The companion Bill amends Act 713 primarily to:

  • rename the “Competition Commission” as the “Malaysia Competition Commission”;
  • clarify and expand the Commission’s functions to include advising the Minister or other public or regulatory authority on policies, procedures and programmes relating to competition;
  • empower the Commission to impose financial penalties, late-payment charges, fees, and administrative charges;
  • permit delegation of the Commission’s functions and powers; and
  • update provisions relating to the appointment of Commission officers and secrecy provisions.

What happened to the Merger-Control Proposals?

Not all proposals from the 2022 public consultation have been carried into the 2026 amendments. Most significantly, the proposed merger-control regime is absent from both Bills.

In April 2022, MyCC issued a public consultation proposing to add a comprehensive merger-control chapter to the Competition Act 2010. The key elements of that proposal were:

  • a prohibition on mergers (or anticipated mergers) that result, or may result, in a substantial lessening of competition;
  • a hybrid notification model combining mandatory pre-notification for transactions exceeding prescribed thresholds with voluntary notification for those below;
  • a standstill obligation prohibiting consummation of mandatorily notifiable anticipated mergers pending MyCC’s determination; and
  • ancillary provisions for penalties and merger-specific investigation powers.

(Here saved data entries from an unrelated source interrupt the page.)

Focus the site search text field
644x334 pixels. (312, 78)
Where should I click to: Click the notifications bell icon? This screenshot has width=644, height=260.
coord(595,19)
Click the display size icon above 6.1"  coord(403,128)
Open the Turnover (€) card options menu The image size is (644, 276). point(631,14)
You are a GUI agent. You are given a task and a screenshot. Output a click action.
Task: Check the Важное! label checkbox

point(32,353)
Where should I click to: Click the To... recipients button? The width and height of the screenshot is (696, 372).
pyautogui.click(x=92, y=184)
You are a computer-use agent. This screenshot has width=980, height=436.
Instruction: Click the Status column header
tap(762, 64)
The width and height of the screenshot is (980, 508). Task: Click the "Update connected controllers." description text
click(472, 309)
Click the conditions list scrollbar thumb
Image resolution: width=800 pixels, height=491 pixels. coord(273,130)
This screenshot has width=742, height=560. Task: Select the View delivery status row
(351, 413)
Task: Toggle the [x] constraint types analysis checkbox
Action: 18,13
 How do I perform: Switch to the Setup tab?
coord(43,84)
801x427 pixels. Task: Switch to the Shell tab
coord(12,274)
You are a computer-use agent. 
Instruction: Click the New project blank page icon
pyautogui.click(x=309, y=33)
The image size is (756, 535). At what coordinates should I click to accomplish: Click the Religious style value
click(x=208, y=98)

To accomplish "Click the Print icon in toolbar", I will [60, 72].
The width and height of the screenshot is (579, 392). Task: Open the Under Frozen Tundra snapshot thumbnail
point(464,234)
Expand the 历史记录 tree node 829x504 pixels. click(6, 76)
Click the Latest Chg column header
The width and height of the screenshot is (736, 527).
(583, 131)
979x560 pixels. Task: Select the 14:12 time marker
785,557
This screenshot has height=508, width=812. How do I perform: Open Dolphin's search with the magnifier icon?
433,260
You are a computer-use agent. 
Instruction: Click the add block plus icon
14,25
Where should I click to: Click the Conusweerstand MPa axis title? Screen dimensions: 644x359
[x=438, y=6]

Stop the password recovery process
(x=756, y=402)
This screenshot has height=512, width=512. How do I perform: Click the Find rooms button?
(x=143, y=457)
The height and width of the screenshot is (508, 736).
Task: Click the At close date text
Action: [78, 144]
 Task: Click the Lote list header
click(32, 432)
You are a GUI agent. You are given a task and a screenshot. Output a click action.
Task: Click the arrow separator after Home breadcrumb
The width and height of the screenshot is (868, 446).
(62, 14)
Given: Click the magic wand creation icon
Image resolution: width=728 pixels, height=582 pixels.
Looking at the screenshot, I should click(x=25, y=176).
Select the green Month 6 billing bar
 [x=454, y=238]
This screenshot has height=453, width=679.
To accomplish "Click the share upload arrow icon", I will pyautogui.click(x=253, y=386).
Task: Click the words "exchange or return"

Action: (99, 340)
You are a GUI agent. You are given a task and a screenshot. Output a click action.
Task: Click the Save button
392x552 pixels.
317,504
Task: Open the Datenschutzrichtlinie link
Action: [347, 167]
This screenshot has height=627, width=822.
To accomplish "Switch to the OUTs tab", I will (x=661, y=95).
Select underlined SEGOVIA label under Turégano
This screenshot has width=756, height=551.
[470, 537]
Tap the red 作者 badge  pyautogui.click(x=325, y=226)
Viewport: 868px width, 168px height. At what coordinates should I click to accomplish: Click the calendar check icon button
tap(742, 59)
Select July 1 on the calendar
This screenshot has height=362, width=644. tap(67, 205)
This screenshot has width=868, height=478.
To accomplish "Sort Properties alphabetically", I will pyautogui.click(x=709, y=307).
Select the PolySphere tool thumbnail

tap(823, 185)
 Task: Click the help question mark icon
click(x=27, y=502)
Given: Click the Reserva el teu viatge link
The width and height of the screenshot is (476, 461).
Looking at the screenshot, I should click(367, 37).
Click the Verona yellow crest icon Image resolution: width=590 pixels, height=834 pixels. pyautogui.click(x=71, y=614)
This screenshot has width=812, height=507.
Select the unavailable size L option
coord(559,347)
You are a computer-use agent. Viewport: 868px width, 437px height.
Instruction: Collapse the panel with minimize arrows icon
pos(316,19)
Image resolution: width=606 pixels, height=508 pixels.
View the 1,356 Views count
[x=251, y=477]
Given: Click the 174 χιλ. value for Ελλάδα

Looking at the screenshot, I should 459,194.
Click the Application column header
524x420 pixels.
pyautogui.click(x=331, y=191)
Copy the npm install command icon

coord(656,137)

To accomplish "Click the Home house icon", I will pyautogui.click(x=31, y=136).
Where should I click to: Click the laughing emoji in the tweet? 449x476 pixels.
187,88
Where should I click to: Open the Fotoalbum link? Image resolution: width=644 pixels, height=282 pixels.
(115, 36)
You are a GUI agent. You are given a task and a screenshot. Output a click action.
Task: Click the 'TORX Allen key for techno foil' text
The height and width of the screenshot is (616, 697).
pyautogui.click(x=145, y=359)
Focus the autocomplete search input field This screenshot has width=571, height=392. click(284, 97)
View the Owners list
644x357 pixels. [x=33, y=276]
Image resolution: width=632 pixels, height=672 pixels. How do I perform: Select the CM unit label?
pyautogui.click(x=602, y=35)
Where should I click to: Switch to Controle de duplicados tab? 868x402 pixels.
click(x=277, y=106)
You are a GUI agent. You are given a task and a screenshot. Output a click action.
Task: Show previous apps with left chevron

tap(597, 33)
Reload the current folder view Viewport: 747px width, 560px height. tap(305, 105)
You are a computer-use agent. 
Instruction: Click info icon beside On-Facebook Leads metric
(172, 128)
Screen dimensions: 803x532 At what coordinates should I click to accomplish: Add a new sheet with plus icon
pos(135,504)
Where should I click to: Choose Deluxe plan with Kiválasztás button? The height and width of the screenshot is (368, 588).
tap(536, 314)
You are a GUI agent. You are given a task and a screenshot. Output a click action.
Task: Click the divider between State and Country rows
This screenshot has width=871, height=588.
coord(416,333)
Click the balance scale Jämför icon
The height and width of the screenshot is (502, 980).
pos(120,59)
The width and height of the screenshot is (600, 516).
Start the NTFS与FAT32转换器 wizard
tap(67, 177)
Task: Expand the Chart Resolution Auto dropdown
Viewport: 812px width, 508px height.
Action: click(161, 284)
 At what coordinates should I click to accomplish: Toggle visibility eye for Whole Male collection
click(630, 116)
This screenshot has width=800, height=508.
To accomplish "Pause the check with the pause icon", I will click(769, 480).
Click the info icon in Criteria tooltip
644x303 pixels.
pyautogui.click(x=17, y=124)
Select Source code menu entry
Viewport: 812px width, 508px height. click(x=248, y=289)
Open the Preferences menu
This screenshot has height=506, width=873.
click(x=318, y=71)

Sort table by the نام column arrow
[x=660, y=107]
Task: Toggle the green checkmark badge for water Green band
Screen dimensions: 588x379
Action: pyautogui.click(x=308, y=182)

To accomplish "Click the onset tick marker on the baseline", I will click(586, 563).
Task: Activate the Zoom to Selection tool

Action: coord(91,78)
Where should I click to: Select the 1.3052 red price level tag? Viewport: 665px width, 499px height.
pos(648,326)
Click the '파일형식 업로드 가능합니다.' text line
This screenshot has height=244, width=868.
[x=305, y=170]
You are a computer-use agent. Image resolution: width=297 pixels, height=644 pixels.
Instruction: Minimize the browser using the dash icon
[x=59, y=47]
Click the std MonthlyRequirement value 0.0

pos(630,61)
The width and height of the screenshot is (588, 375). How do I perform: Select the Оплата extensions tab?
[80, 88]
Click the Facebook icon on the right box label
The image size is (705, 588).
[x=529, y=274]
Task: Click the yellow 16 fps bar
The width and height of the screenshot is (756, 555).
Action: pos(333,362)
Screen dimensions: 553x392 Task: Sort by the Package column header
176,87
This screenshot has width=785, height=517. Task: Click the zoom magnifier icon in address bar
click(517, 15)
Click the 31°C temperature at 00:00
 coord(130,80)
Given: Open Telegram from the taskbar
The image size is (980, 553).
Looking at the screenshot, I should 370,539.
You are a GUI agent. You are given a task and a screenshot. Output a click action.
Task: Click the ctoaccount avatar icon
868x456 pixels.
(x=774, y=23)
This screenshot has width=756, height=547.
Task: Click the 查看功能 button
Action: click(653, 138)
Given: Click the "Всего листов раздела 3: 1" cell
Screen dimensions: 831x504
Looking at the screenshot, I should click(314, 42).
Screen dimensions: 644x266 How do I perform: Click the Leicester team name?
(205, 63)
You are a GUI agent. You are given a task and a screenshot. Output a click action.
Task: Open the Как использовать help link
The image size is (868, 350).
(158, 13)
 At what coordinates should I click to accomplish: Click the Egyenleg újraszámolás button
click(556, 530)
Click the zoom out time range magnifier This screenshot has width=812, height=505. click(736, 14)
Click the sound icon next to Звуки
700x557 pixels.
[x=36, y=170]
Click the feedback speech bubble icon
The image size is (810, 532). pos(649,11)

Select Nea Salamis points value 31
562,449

The Competition (Amendment) Bill 2026 however does not include the proposed merger provisions.

Practical Implications

  • No merger filing obligation: There remains no statutory requirement to notify mergers or acquisitions to MyCC.
  • Not withstanding the absence of merger notification requirements, parties to mergers involving competitors should be aware that the Chapter 1 prohibition continues to apply. Merger parties who are competitors in the same market must therefore take care during the transaction process to ensure that any exchange of information or coordination does not amount to an anti-competitive agreement.
  • Accordingly, parties to mergers between competitors should implement sufficient safe guards to mitigate competition law risk during the pre-completion period. These safeguards typically include clean team protocols to restrict access to competitively sensitive information, strict confidentiality obligations, and information barriers that prevent commercial teams from accessing the other party’s pricing, customer or strategic data until closing.
  • Sector-specific regimes still apply: The aviation and communications sectors retain their own merger-control rules under the Civil Aviation Authority of Malaysia Act 2017 and the Communications and Multimedia Act 1998 respectively.
  • Future developments: The omission of merger control from the present Bills does not preclude its introduction in a subsequent legislative exercise.

Alternative Pathway: Merger Control Through Subsidiary Legislation

Does the Competition Act 2010 need to be amended to introduce merger controls?

  • The Minister has broad powers under the Competition Act 2010 to make regulations necessary or expedient for giving full effect to the provisions of the Act.
  • Accordingly, the Minister could issue regulations to regulate mergers under section 65, prescribing notification thresholds, stand still obligations and assessment procedures. This approach would allow Malaysia to establish a functional merger-control framework without the need for further primary legislation.
  • This regulatory approach mirrors the model adopted by the Malaysian Communications and Multimedia Commission (“MCMC”) in the communications sector. The Communications and Multimedia Act 1998 does not contain any express provisions for merger notification and assessment. Nevertheless, MCMC published its Guidelines on Mergers and Acquisitions, establishing a voluntary merger-assessment framework under existing provisions of the Act—specifically sections 133 and 139(1), which prohibit conduct that substantially lessens competition. MCMC achieved this without any amendment to its primary legislation, relying instead on its general regulatory powers and the broad prohibition on anti-competitive conduct.
  • MyCC could adopt a similar approach under the Competition Act.